> **The task**: All of the records should be reproduced word for word, but no images may appear in the copy.

[[ Input data open ]]

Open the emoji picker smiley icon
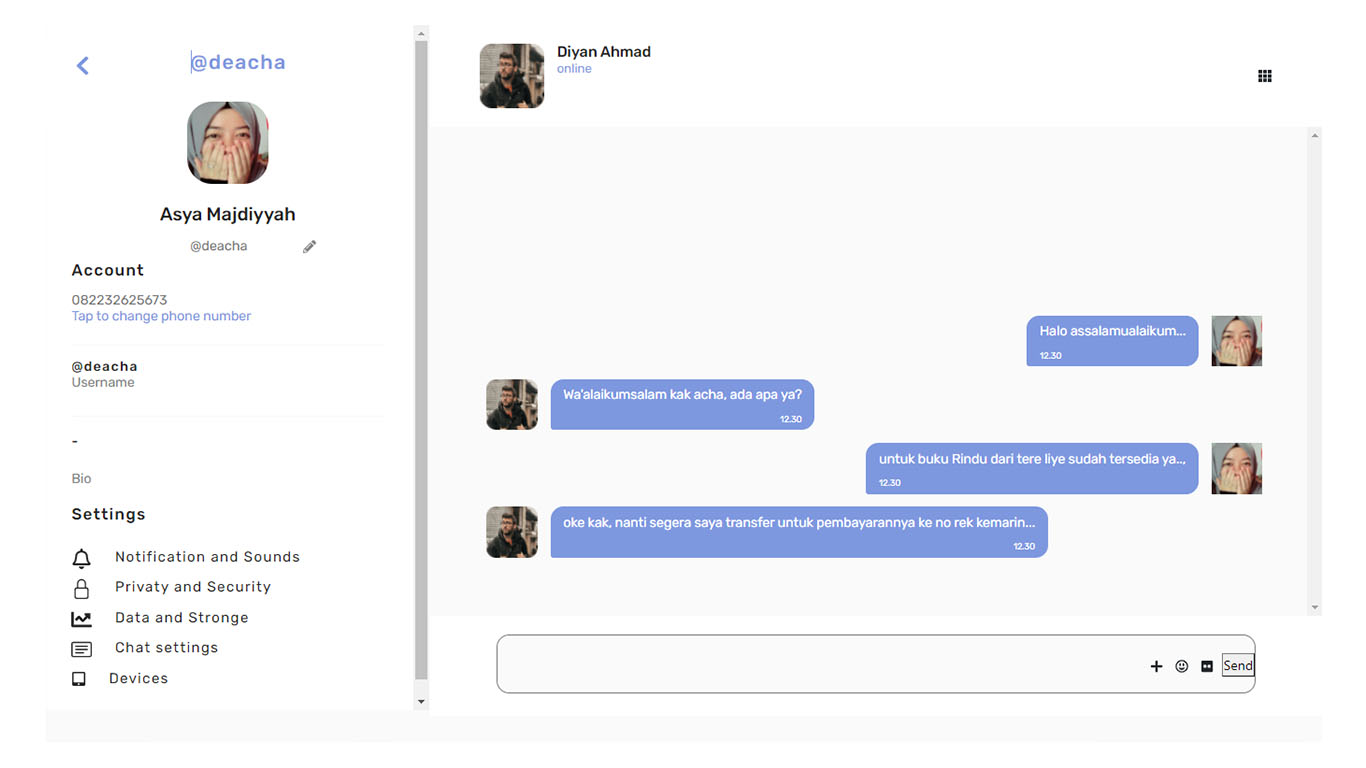 coord(1182,665)
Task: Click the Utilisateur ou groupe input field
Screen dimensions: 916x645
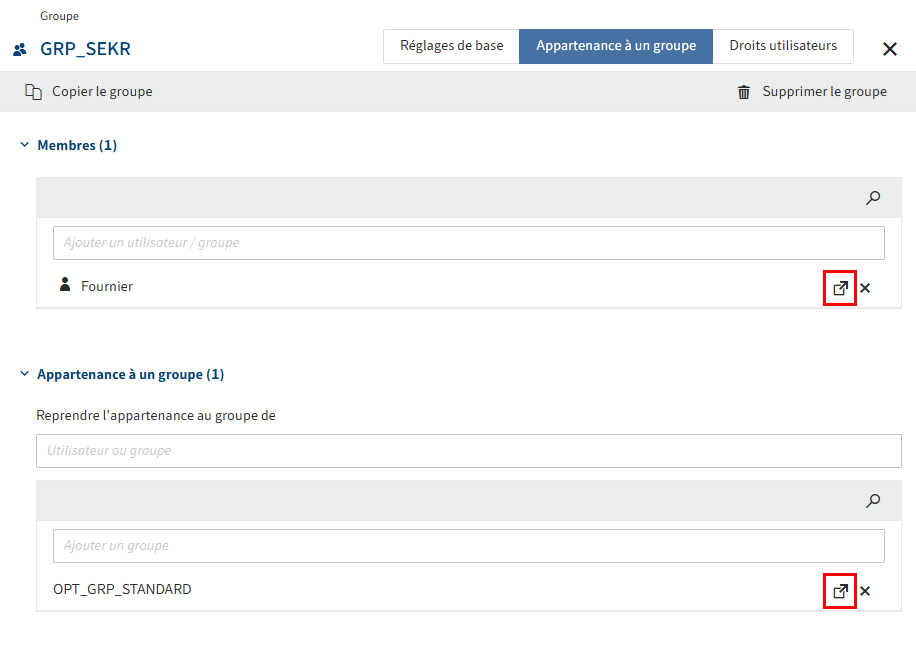Action: pos(468,451)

[[ Input data closed ]]

> **Finished exercise**:
Open the emoji picker smiley icon
 coord(1182,665)
Task: Click the Utilisateur ou groupe input field
Screen dimensions: 916x645
Action: pos(468,451)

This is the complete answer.